Optimize client Docker image: use runtime base and clean up#263

Open
7174Andy wants to merge 5 commits intomainfrom
andrew/optimize-client-image
Open

Optimize client Docker image: use runtime base and clean up#263
7174Andy wants to merge 5 commits intomainfrom
andrew/optimize-client-image

Conversation

@7174Andy
Copy link
Collaborator

@7174Andy 7174Andy commented Feb 6, 2026

Summary

Reduce client Docker image download size by 2.78 GB (51%) by switching from the CUDA devel base image to runtime, removing duplicate apt packages, and removing a redundant uv sync step.

Changes

Changed

  • Switch base image from nvidia/cuda:12.8.1-cudnn-devel-ubuntu22.04 to nvidia/cuda:12.8.1-cudnn-runtime-ubuntu22.04 in both Dockerfile and Dockerfile.dev — the devel variant includes the full CUDA compiler toolchain (~3GB) which is not needed for running pre-compiled GPU workloads
  • Remove redundant uv sync after uv add in production Dockerfileuv add already performs a sync

Fixed

  • Remove duplicate apt packages that appeared twice in the install list: libfontconfig1, libdbus-1-3, libxkbcommon-x11-0 (already installed later in the same RUN command via the X11 library block)

Measured Impact

Base Image Size (compressed, linux/amd64)

Image Download Size
cudnn-devel (before) 5.45 GB
cudnn-runtime (after) 2.66 GB
Reduction -2.78 GB (-51%)

The savings come from removing the CUDA dev toolchain layer (2.99 GB): nvcc, cuda-command-line-tools, cuda-libraries-dev, static libraries, and profiling tools.

CI Pull Time (GitHub Actions)

Metric Before (main) After (this PR) Delta
Pull client image 1m 50s 1m 14s -36s (33% faster)
Total verify job 2m 12s 1m 34s -38s (29% faster)

Allocator image (unchanged control) showed no timing difference (10-13s), confirming improvements are real.

Technical Details

The devel CUDA image variant includes nvcc, CUDA headers, and static libraries needed for compiling CUDA code.
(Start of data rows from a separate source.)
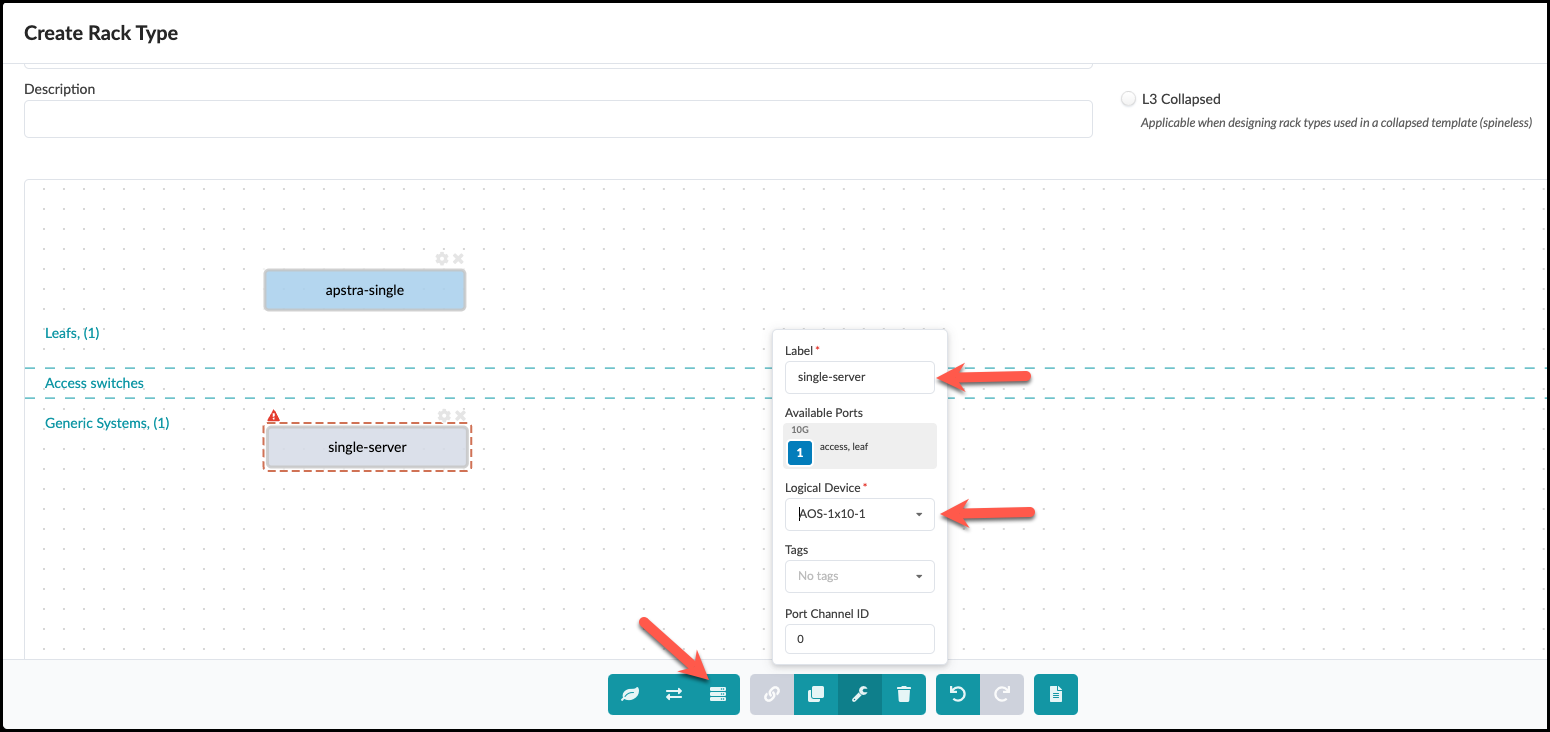Add a generic system with the server icon
The height and width of the screenshot is (732, 1550).
[x=717, y=694]
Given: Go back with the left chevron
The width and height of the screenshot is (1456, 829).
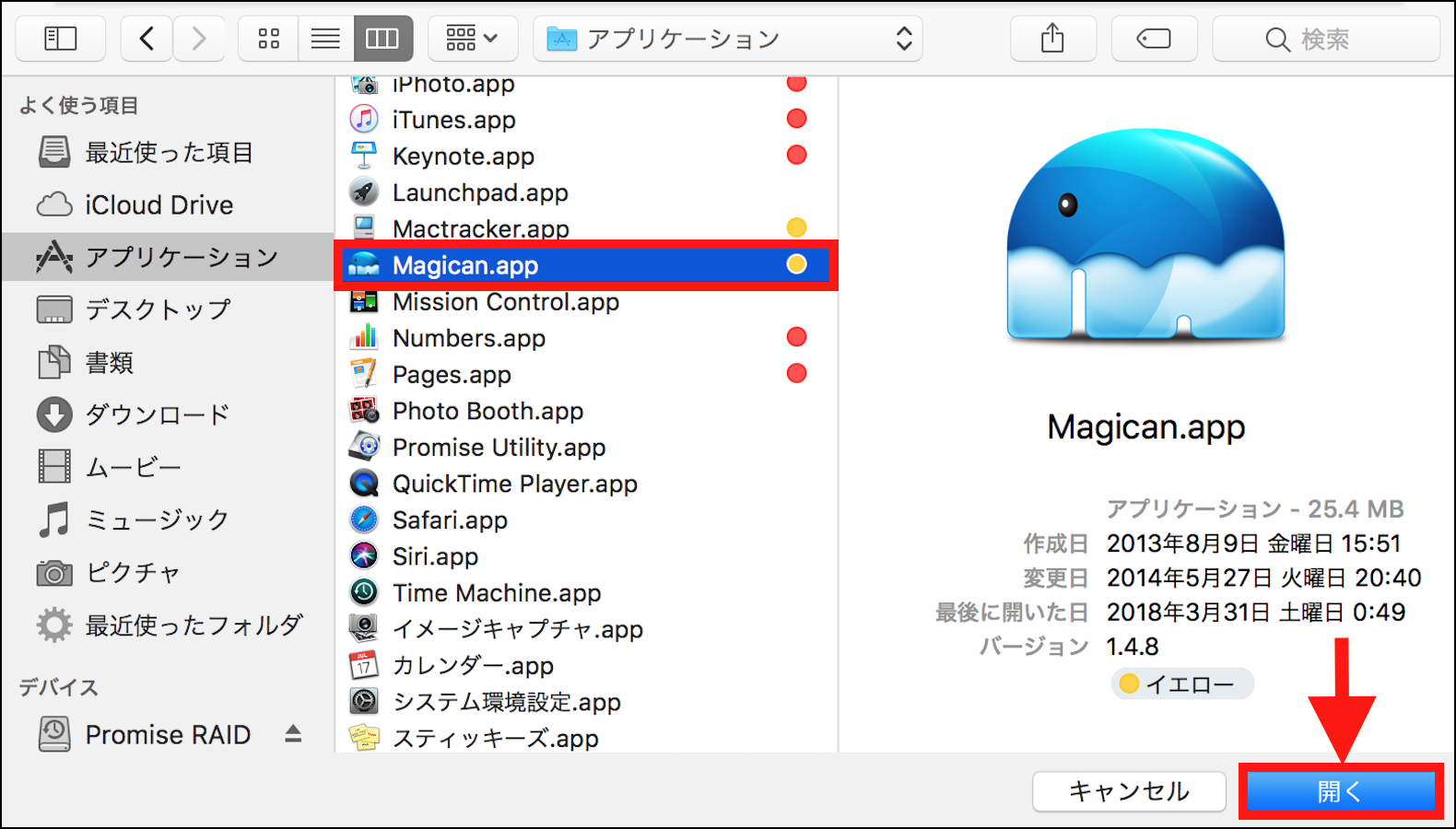Looking at the screenshot, I should (x=147, y=39).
The runtime variant includes only the shared libraries needed to run CUDA applications. Since the client container runs pre-built Python packages (PyTorch wheels, etc.) rather than compiling CUDA kernels, runtime is sufficient.
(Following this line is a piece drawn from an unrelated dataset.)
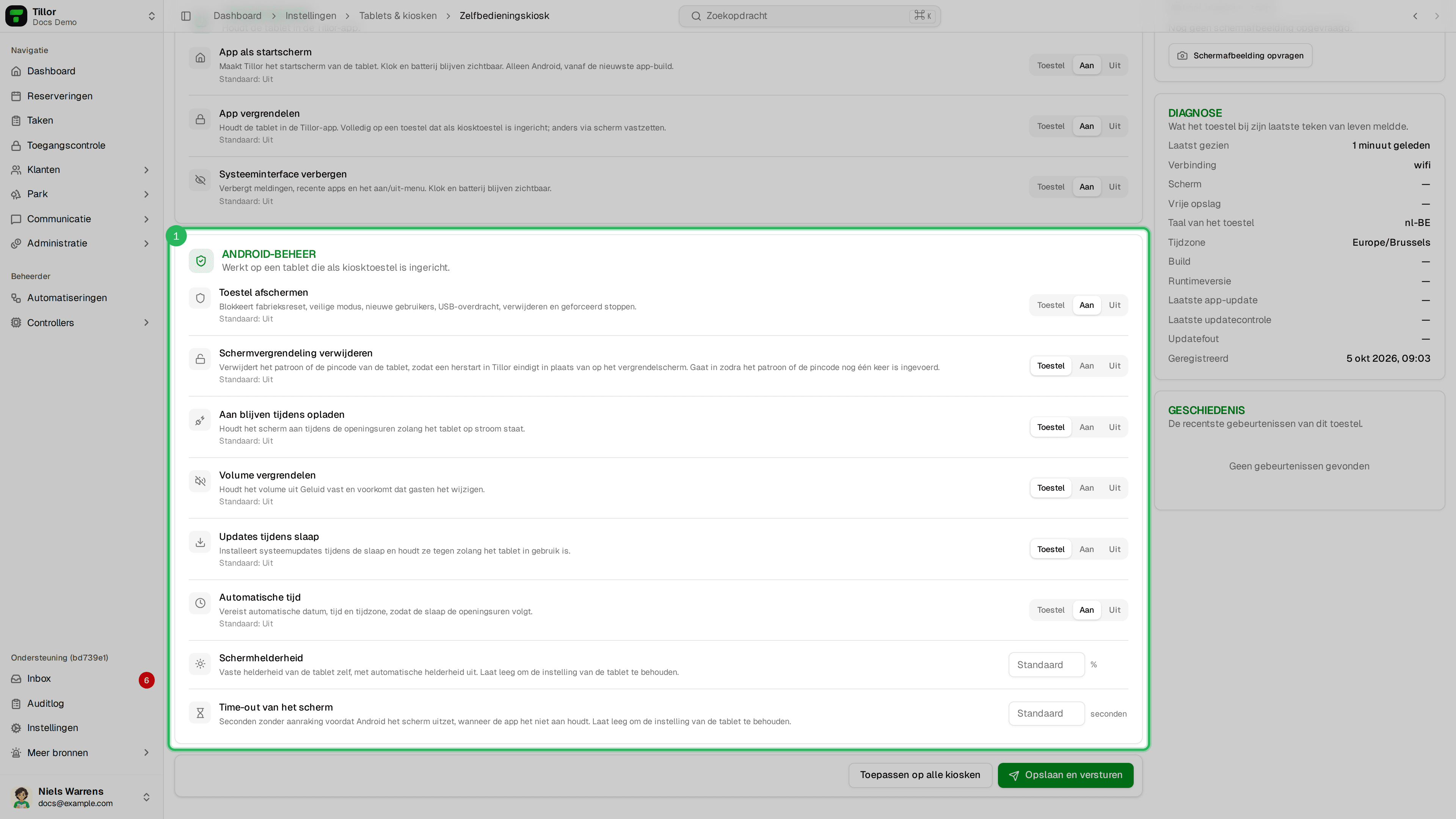Set Toestel afschermen to Uit

click(x=1114, y=305)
The duplicate apt packages were harmless (apt handles duplicates gracefully) but added confusion when reviewing the package list.

Testing

  • CI Docker image workflow passes
  • Client console scripts work (subscribe, check_gpu, update_inuse_status)
  • Docker prod image builds successfully
  • CUDA runtime is available inside container (nvidia-smi, PyTorch GPU detection)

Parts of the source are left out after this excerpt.